Plans have been submitted which cover public realm including a new transport interchange in Kidbrooke included as part of 619 homes being built by TfL to the north of the station.
This is separate to plans just to the south where a new station building has been built as part of the Kidbrooke Village development, with TfL’s interchange seeing bus stops near the existing northern station entrance.
Perhaps interchange is a bit grandiose given its bus stops beside a station, though it will serve not only 619 homes alongside but 119 new social homes being built by Greenwich Council.
The first things that stands out in plans is no sign of a new station entrance so the existing gate could remain. Somewhat odd to build an expensive new station building one side of the tracks then leave the other without barriers you might think, but this is Southeastern Metro where similar happens at many stations as no one will pay to secure other entrances for safety and revenue protection.
If TfL ran the network would they ensure a gated entrance beside their new development? I’m guessing they would. Cohesive planning? Doesn’t tend to exist with fragmented operation. When I cover many planning applications it’s notable the lack of engagement between developers, Greenwich Council, Network Rail and Southeastern in areas served by rail compared to those areas where the Underground or DLR operate.

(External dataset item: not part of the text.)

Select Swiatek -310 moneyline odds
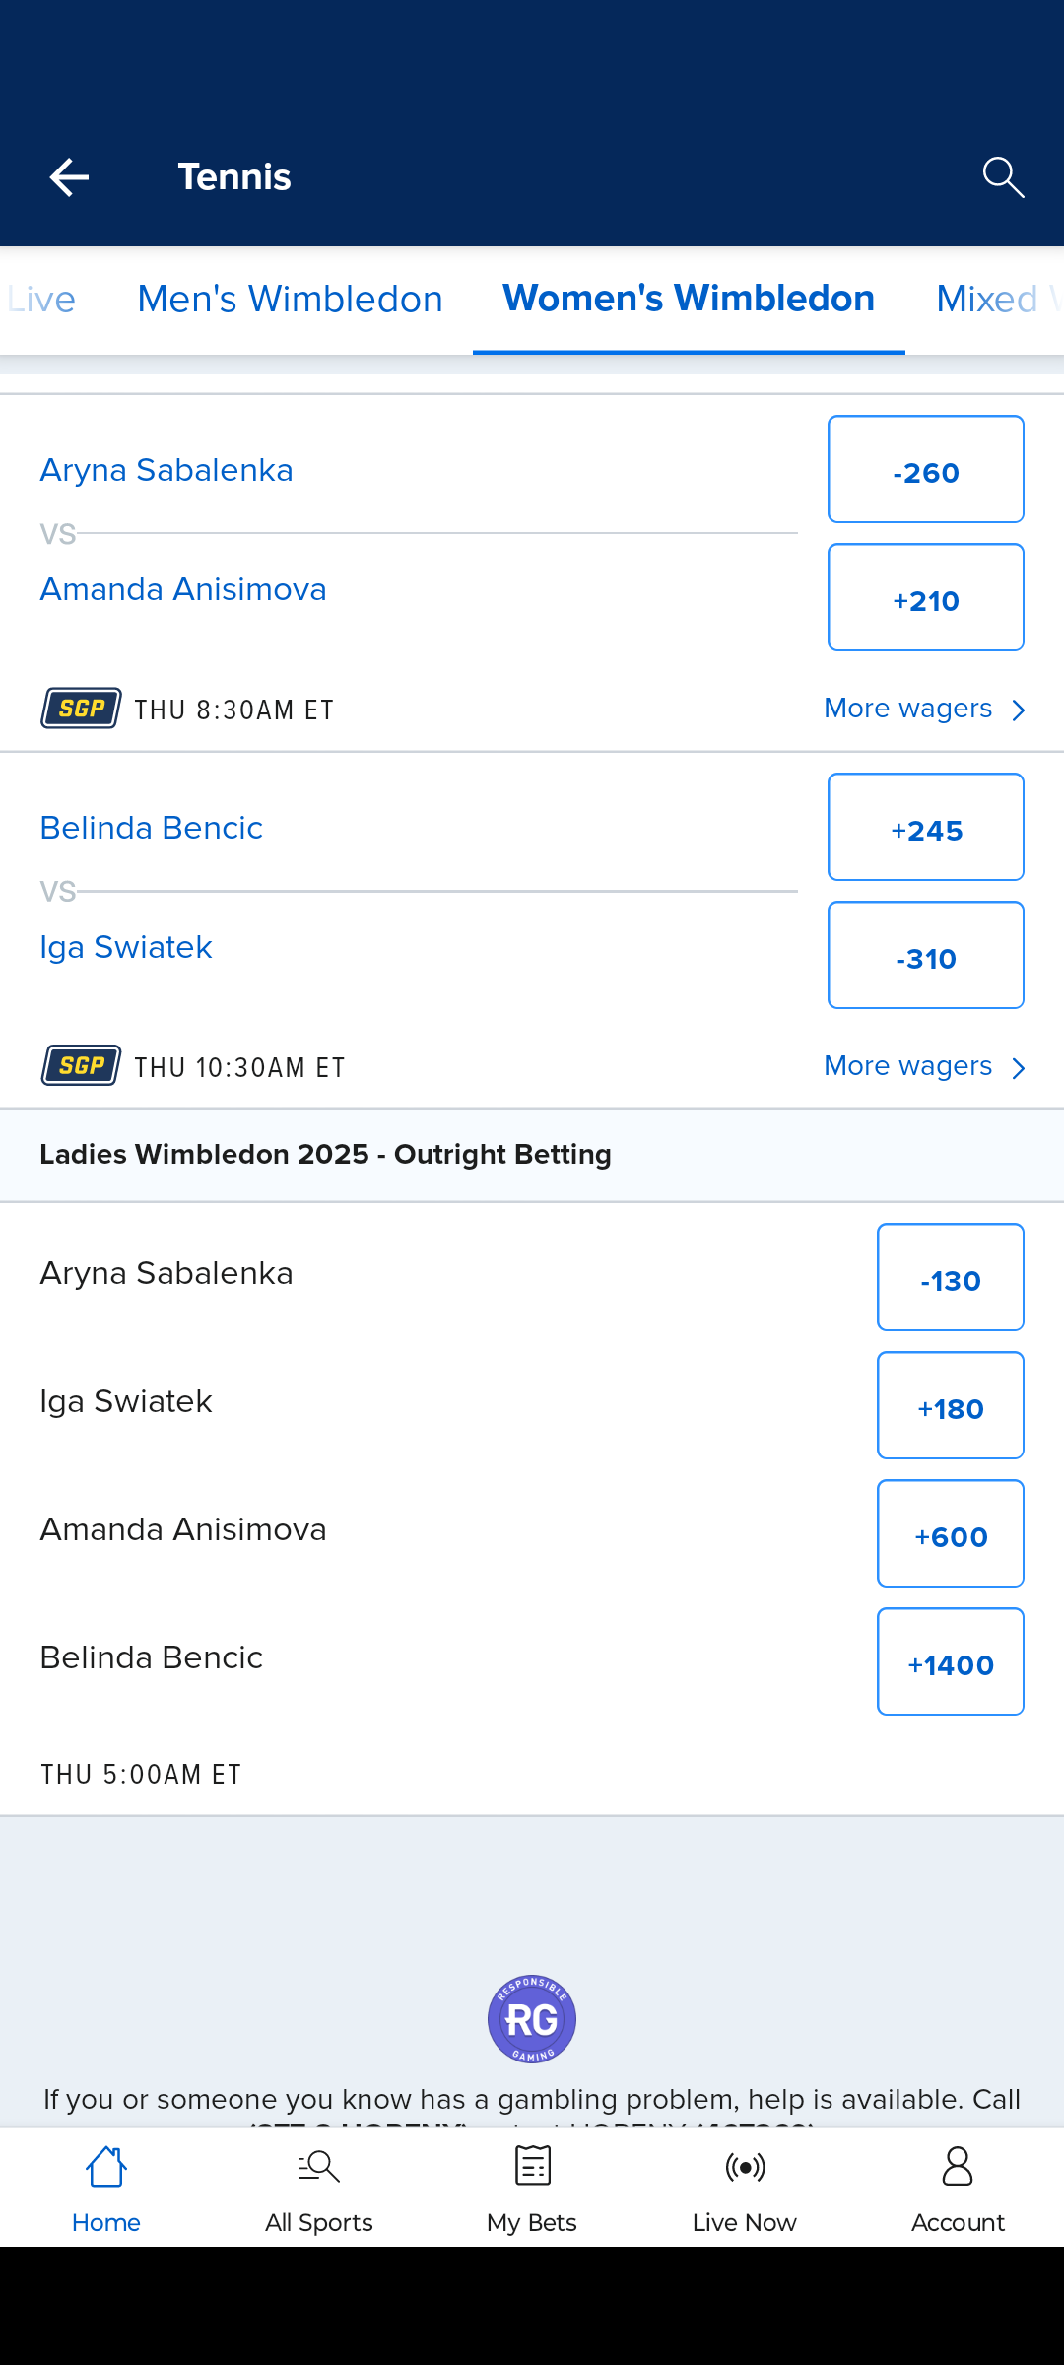This screenshot has height=2365, width=1064. coord(926,956)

As for the bus interchange it’s not much different to the old – though of course the general area will now be busier with less waiting in an isolated spot. As for wider public realm changes, there still appears to be a lack of signalised crossings for pedestrians between new homes, the station and amenities. I’ve highlighted it here in blue. There is no indication of a street-level crossing. Note the lack of dots running across the road indicating a formal crossing on this TfL managed section:
This means pedestrians have no “green man” light and so have to take their chances, or use an unwelcoming underpass or take a longer route. The quickest route from 619 homes to an Aldi supermarket two minutes away has no formal crossing point on the most direct route for pedestrians.
For those who don’t know the area this area typifies how events have moved faster than design, as for many years it was little more than overgrown bushes beside the A2 slip road. Pedestrians had dingy underpasses to cross roads. Then came thousands of homes – but the underpasses remain. Thousands more homes are coming.
Pedestrians can take three other pedestrian crossings to reach Aldi but we know people just don’t do that. People take the shortest route. And the underpass simply isn’t appealing to many. If we want to talk about carbon reduction strategies as Greenwich do, it’s things like this that can make walking easier, safer and quicker.
Thus it’s a great shame to see these plans not appear to cover this crossing point at all. Could it be because this section of the A2 is due to become far busier according to TfL when Silvertown Tunnel opens – and traffic flow is the priority? This could well be another impact Silvertown will have in years to come miles away from the tunnel in Greenwich itself.